Metin Demircan "Büyük Vurgun'u yazma vakti geldi" dedi ve aynen şu ifadeleri kullandı.
Olayı örneklerle izah etmeye çalışacağım.
Elinizde müşterisi her daim hazır ve yüklü miktarda bir ürününüz var.
Siz bu ürünün belirli bir kısmını Kasım, Aralık, Ocak ve Şubat aylarında 1 kg’ı 19 TL'ye satabilecek iken yapmayıp, depolar kiralayıp, ekstradan işçilik ve nakliye ücretleri ödeyip elinizde bekletiyorsunuz. Ayrıca nakit ürünü satıp nakit temin etmek yerine, ihtiyacınız için yıllık ortalama %40 faiz ile kredi çekiyorsunuz.

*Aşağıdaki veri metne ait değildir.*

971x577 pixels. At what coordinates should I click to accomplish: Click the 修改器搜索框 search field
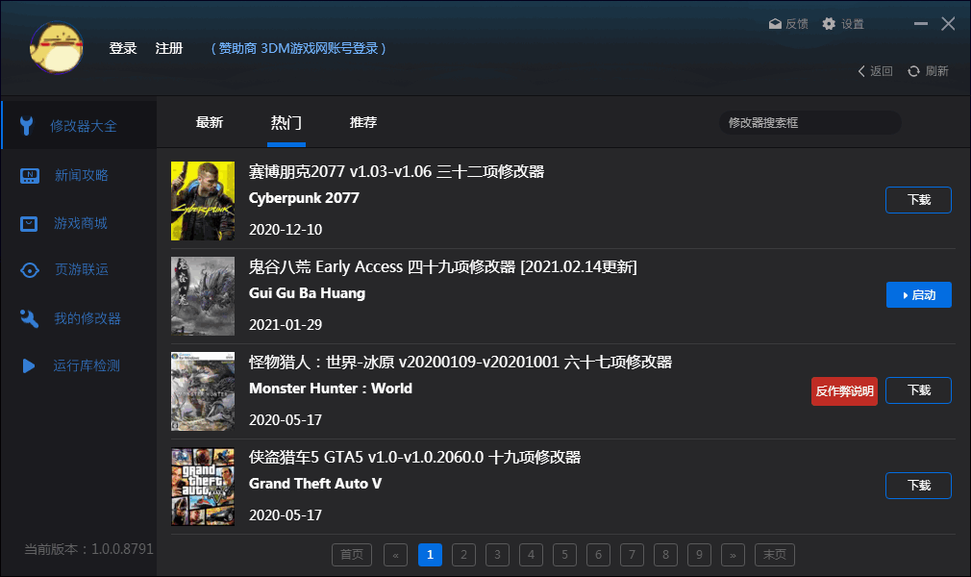(x=809, y=123)
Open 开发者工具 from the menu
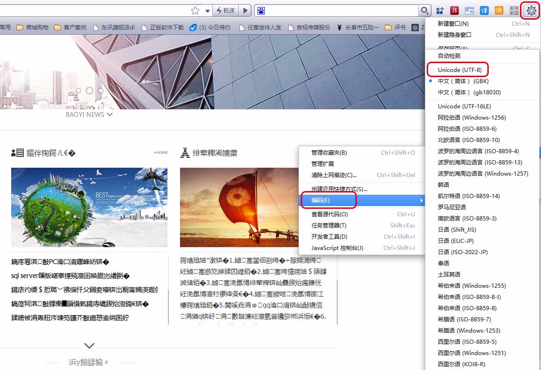 [329, 237]
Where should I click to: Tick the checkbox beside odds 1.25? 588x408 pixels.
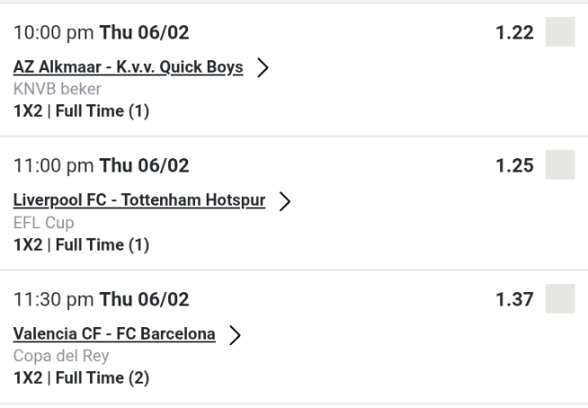click(x=560, y=166)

Sonrasında ise temmuz ayında bu ürünü 3 ay taksitlendirerek 1 kg’ı 21 TL'ye satıyorsunuz.
1 kg üründen 9 ayda kaybınız; faizden kg başı 5.7 TL, nakliye, işçilik, depo v.b.den 1.3 TL, toplam 7 TL. 2 TL fazlaya sattığınız için kg başına 2 TL eksiltirsek toplam kayıp 5 TL.

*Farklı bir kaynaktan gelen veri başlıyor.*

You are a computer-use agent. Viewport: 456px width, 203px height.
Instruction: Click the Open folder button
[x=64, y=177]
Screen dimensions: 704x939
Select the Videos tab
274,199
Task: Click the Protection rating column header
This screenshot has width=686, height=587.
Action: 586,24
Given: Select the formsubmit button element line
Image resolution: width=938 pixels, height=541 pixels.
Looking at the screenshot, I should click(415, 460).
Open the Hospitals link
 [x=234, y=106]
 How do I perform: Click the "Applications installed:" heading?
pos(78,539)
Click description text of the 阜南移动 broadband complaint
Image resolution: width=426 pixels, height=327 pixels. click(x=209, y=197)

Bu ürüne Eylül ayında zam geleceği kesin ve en az 25 TL olacak. Oradan kaybınız da 4 TL. Yani toplam 1 kg ürün için kaybınız 9 TL.
Peki 140.000.000 yani 140 milyon kg kayıp ne kadar? 1.260.000.000 TL. Yani 1 milyar 260 milyon TL.
İşin daha ilginci, bu yöntemle, her yıl, aynı şekilde, aynı vadeler ve benzer miktarlarla, aynı firmaya satış yapılıyor olması. Firma dediysem fabrika veya üretici değil, sıradan bir toptancı. Küçük bir ofisi olan 5-6 tane çalışanı olan İstanbul'da bir toptancı. Toptancı küçük ama bu miktarda bir para ile bir çok kişiyi satın alabiliyor. Temennim para ile satın alınamayacak vicdan sahibi yetkililerin bu işe artık dur demesi. Ama nerede?
“İstanbul ne kadar güzel değil mi sevgili yönetim kurulu ve denetim komitesi üyesi arkadaşlar?”